*TASK GOAL:*
Rewrite the part of the material that opens with the line containing "How do I perform: Select the Brush tool?" and closes with the line containing "Action: click(315, 14)", replacing "Screen dimensions" with "Screen size" and leaving everything else unchanged.

______

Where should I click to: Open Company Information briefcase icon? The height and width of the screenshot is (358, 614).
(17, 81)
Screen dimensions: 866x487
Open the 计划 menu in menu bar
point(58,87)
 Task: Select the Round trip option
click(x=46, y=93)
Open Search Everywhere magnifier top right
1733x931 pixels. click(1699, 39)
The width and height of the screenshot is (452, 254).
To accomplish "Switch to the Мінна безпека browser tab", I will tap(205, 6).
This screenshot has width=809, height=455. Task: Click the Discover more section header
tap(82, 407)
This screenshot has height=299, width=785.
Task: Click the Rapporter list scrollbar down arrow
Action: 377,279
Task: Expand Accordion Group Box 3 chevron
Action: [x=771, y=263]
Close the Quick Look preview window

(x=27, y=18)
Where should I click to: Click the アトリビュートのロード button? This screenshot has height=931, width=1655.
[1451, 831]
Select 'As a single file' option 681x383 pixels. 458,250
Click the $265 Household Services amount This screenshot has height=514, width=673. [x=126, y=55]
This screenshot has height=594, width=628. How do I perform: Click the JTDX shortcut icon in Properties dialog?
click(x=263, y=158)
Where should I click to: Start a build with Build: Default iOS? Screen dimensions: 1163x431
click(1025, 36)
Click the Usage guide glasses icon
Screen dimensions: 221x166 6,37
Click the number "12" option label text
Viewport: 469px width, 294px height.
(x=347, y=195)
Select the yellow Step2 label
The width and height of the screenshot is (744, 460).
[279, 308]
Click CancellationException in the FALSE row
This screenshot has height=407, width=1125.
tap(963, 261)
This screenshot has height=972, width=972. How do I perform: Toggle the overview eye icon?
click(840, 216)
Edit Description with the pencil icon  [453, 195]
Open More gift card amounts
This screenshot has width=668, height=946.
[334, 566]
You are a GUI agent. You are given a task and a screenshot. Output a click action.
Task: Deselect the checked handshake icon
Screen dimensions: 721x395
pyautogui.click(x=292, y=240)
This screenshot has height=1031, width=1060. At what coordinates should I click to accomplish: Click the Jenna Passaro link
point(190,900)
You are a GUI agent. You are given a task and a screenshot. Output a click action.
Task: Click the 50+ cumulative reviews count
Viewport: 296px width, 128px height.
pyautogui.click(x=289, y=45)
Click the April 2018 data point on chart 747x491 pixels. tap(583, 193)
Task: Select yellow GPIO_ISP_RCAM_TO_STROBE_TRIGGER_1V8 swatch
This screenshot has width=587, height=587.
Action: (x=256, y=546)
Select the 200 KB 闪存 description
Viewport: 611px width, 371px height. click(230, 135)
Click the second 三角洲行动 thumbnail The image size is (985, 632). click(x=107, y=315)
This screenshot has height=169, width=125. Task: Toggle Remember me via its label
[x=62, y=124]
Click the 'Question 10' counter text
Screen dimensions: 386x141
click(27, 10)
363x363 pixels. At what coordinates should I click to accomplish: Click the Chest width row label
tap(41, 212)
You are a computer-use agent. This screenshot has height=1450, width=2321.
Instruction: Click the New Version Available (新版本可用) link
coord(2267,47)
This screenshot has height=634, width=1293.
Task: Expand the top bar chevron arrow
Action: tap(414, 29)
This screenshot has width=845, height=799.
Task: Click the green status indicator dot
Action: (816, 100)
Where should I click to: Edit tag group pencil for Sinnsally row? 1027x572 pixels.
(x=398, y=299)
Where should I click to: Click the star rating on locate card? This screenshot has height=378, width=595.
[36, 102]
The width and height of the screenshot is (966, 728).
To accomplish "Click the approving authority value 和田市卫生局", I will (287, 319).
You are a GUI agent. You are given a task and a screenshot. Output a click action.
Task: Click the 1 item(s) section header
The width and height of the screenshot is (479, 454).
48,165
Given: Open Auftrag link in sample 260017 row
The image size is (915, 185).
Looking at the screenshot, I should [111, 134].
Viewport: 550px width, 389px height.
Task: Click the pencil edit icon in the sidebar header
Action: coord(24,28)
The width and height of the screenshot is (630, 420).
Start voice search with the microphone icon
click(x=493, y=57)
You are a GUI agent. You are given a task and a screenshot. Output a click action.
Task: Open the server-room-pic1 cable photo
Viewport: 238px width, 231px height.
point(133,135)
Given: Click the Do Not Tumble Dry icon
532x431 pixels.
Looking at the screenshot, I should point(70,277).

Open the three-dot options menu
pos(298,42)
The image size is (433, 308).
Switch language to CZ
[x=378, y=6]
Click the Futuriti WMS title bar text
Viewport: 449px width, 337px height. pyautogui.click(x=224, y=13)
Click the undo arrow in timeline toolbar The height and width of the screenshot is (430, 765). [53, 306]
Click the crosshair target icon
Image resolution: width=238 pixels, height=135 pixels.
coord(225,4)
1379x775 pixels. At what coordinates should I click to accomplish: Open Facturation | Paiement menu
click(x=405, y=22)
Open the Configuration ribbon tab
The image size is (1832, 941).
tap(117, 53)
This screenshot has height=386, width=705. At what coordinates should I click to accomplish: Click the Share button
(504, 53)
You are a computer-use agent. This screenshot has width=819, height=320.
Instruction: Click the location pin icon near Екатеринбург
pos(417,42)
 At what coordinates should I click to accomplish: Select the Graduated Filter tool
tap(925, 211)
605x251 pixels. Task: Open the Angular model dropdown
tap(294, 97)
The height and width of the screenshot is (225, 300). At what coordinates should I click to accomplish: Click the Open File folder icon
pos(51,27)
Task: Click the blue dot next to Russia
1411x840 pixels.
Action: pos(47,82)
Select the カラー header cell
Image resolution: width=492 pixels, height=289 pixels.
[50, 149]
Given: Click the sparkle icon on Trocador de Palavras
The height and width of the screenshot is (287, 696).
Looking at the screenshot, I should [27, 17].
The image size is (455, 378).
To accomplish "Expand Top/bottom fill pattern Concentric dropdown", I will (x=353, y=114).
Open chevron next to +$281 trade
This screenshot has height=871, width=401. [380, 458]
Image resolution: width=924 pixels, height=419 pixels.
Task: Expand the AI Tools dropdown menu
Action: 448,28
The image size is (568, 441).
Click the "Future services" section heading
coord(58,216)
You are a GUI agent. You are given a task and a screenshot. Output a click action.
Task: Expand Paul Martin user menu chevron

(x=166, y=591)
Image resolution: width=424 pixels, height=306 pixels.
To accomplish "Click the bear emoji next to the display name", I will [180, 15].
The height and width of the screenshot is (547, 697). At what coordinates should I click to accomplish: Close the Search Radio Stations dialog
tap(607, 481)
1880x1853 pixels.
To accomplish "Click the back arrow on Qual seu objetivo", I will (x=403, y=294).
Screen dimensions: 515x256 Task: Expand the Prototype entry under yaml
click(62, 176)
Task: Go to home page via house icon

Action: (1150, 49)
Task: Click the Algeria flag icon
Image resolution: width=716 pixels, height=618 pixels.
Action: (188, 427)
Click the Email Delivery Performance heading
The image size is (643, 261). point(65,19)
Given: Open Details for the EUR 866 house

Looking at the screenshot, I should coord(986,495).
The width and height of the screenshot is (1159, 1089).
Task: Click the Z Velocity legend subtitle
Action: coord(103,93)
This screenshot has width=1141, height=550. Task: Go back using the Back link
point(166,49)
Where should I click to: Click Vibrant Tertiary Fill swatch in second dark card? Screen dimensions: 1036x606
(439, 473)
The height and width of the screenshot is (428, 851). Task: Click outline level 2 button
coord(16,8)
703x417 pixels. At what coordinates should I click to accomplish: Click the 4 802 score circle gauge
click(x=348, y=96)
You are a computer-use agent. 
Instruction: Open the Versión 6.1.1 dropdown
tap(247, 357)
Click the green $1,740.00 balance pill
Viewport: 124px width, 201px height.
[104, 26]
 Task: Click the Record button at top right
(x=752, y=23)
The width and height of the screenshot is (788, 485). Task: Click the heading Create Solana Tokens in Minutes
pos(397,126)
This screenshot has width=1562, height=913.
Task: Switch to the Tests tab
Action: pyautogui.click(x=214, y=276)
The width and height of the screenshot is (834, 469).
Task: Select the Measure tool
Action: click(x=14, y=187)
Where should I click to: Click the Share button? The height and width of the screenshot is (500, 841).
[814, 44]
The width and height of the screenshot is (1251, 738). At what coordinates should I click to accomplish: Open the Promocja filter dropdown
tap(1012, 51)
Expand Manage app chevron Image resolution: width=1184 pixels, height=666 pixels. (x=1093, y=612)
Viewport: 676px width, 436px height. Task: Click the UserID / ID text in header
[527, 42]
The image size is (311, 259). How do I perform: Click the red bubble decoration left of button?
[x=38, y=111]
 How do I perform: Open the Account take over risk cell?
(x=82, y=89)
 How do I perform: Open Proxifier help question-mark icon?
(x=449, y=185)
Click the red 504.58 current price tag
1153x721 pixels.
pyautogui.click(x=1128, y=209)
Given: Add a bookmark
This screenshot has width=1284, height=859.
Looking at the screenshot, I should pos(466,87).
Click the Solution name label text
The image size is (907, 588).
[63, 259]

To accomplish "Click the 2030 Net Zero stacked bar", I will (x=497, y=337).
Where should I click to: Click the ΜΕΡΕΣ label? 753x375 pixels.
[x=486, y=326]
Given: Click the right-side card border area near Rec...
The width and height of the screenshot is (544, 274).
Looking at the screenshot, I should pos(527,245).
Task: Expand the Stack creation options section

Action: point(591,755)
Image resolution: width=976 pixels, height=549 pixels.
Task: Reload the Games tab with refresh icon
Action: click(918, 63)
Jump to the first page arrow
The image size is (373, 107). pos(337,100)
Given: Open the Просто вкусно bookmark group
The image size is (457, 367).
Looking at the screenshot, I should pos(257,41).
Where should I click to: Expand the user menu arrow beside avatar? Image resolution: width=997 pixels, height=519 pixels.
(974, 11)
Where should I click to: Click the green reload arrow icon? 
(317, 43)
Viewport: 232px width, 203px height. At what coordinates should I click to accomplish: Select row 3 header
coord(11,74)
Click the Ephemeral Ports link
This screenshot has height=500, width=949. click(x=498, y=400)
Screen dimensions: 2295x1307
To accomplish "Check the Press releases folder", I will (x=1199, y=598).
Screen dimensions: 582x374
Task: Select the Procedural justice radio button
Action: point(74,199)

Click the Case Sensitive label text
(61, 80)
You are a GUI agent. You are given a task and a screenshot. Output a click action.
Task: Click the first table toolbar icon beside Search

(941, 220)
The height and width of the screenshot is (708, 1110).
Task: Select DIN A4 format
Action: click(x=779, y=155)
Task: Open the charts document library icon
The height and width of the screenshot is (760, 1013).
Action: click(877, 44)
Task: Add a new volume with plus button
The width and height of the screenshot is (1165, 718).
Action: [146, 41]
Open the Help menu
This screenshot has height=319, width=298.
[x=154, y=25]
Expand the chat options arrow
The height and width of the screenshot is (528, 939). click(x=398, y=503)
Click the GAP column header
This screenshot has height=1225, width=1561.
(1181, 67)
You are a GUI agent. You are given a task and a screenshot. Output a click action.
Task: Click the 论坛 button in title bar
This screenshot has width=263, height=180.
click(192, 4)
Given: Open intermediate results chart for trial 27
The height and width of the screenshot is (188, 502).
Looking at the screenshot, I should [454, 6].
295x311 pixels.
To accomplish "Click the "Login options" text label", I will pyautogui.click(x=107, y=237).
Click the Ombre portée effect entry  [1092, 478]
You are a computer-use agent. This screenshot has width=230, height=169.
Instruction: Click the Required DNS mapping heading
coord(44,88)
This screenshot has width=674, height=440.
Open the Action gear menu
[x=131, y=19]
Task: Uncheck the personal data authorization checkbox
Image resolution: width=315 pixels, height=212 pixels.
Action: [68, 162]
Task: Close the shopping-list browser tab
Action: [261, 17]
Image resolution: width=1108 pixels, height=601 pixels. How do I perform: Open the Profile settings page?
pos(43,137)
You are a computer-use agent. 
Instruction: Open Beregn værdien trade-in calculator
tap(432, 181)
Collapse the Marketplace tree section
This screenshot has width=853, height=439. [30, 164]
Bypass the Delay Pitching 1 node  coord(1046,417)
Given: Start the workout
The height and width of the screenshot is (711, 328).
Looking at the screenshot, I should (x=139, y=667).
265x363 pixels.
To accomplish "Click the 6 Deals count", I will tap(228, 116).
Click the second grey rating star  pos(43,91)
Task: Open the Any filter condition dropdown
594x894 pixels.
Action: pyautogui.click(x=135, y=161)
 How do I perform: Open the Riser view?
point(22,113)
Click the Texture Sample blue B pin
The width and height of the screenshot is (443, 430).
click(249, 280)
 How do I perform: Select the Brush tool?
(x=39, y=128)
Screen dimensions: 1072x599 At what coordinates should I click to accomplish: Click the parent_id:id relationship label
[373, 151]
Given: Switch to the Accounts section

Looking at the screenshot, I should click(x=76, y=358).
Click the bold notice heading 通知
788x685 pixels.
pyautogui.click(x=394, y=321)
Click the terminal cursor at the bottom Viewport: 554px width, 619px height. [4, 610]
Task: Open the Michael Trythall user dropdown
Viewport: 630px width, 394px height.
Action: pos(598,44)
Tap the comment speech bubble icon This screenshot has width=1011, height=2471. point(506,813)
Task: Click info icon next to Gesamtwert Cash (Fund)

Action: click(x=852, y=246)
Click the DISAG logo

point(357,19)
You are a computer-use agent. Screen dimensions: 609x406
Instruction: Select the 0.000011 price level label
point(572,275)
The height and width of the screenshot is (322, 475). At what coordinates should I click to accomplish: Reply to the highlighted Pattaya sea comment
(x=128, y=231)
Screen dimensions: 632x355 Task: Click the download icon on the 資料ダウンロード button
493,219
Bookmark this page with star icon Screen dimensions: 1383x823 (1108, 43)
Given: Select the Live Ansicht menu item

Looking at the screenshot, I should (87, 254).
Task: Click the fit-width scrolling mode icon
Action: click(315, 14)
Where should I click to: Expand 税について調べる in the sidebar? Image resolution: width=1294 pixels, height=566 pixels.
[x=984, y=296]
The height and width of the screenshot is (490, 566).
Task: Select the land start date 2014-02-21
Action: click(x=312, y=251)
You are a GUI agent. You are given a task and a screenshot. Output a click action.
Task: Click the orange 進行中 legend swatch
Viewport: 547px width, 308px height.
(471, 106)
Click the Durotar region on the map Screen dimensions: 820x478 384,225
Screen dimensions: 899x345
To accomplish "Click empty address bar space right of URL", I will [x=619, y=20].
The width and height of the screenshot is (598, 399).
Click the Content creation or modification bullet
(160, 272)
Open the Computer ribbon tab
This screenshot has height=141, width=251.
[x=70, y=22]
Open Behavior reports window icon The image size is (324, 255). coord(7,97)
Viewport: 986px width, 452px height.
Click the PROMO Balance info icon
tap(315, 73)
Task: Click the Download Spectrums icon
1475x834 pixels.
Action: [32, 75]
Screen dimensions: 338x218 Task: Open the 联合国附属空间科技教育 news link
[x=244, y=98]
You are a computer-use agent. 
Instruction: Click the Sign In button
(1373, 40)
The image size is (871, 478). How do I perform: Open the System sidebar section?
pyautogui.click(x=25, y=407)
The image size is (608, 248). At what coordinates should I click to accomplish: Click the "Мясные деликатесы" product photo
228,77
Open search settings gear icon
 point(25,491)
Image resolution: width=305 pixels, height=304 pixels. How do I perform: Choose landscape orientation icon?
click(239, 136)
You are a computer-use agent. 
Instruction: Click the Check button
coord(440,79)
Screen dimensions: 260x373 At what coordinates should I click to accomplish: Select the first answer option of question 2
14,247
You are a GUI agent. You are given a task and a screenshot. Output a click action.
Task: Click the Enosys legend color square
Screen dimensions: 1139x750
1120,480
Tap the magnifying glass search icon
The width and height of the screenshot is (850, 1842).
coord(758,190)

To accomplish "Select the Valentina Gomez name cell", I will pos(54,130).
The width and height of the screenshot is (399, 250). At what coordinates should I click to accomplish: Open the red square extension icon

______

*SOLUTION FOR THIS PROBLEM:*
 How do I perform: Select the Brush tool?
(x=39, y=128)
Screen size: 1072x599 At what coordinates should I click to accomplish: Click the parent_id:id relationship label
[373, 151]
Given: Switch to the Accounts section

Looking at the screenshot, I should click(x=76, y=358).
Click the bold notice heading 通知
788x685 pixels.
pyautogui.click(x=394, y=321)
Click the terminal cursor at the bottom Viewport: 554px width, 619px height. [4, 610]
Task: Open the Michael Trythall user dropdown
Viewport: 630px width, 394px height.
Action: pos(598,44)
Tap the comment speech bubble icon This screenshot has width=1011, height=2471. point(506,813)
Task: Click info icon next to Gesamtwert Cash (Fund)

Action: click(x=852, y=246)
Click the DISAG logo

point(357,19)
You are a computer-use agent. Screen size: 609x406
Instruction: Select the 0.000011 price level label
point(572,275)
The height and width of the screenshot is (322, 475). At what coordinates should I click to accomplish: Reply to the highlighted Pattaya sea comment
(x=128, y=231)
Screen size: 632x355 Task: Click the download icon on the 資料ダウンロード button
493,219
Bookmark this page with star icon Screen size: 1383x823 (1108, 43)
Given: Select the Live Ansicht menu item

Looking at the screenshot, I should (87, 254).
Task: Click the fit-width scrolling mode icon
Action: click(315, 14)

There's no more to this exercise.